In the storied tradition of French cinema, the New Wave may be the most famous break with tradition – but there were also the underseen, so-called Zanzibar films, named for a 1969 voyage to that then-Maoist country, and made in and around the student protests of May ‘68 by a long-haired, Parisian Warhol’s factory-esque cast of painters, models, artists, amateurs, dandies, and film techs – everyone but established filmmakers. The loose constellation of films they produced were unified by a mystical, hippie kind of avant-garde – one that rubbed up against, but didn’t define itself by, the political – instead the group’s greatest interventions were formal: long takes, drug-fueled improvisation, and purely counter-cultural amateurism. The filmmakers weren’t the only ones making a radical intervention in the world of French cinema – their patroness was too. French heiress Sylvina Boissonnas financed twelve of these films, apparently holding court at the Coupole restaurant, ready to sign checks for virtually anyone with an idea – making rather costly 35mm film stock available to a fascinating crowd. Still underseen today, the Zanzibar films, more than anything, are the products of a group that undertook filmmaking without traditional credentials, and without any intention to distribute, release, or capitalize on the work.

Special thanks to Jackie Raynal, Jacob Perlin, and Zanzibar scholar Sally Shafto.
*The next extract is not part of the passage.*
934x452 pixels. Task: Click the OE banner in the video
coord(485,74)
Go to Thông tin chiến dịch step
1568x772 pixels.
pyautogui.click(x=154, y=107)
Tickets $14 general, free for Cinefamily and Filmforum members.

Inner Scar

The Inner Scar

The Inner Scar

Dir. Philippe Garrel, 1972, DCP, 60 min.

A film like no other, The Inner Scar (La cicatrice intérieure) is a seductive and mysteriously existential ramble through various barren landscapes, helmed by Velvet Underground chanteuse Nico (who provides songs for the film), Pierre Clementi, director Philippe Garrel himself (with whom she had a ten year relationship), and even Nico’s son. You’ll recognize the cover the 1970 album Desertshore as being plucked from this gorgeous, primal moan of a film. .

Chromo Sud

Dir. Etienne O’Leary, 1968, 16mm, 21 min.

Though he only made three films, Etienne O’Leary’s work is an impactful feat of editing. Peripheral to the Zanzibar group, but an ideal companion, Chromo Sud is a pulsing, psychedelic drug fueled freakout in which shots from the barricades of May ‘68 protests become a single, layered, flashing, collage for 21 vital minutes.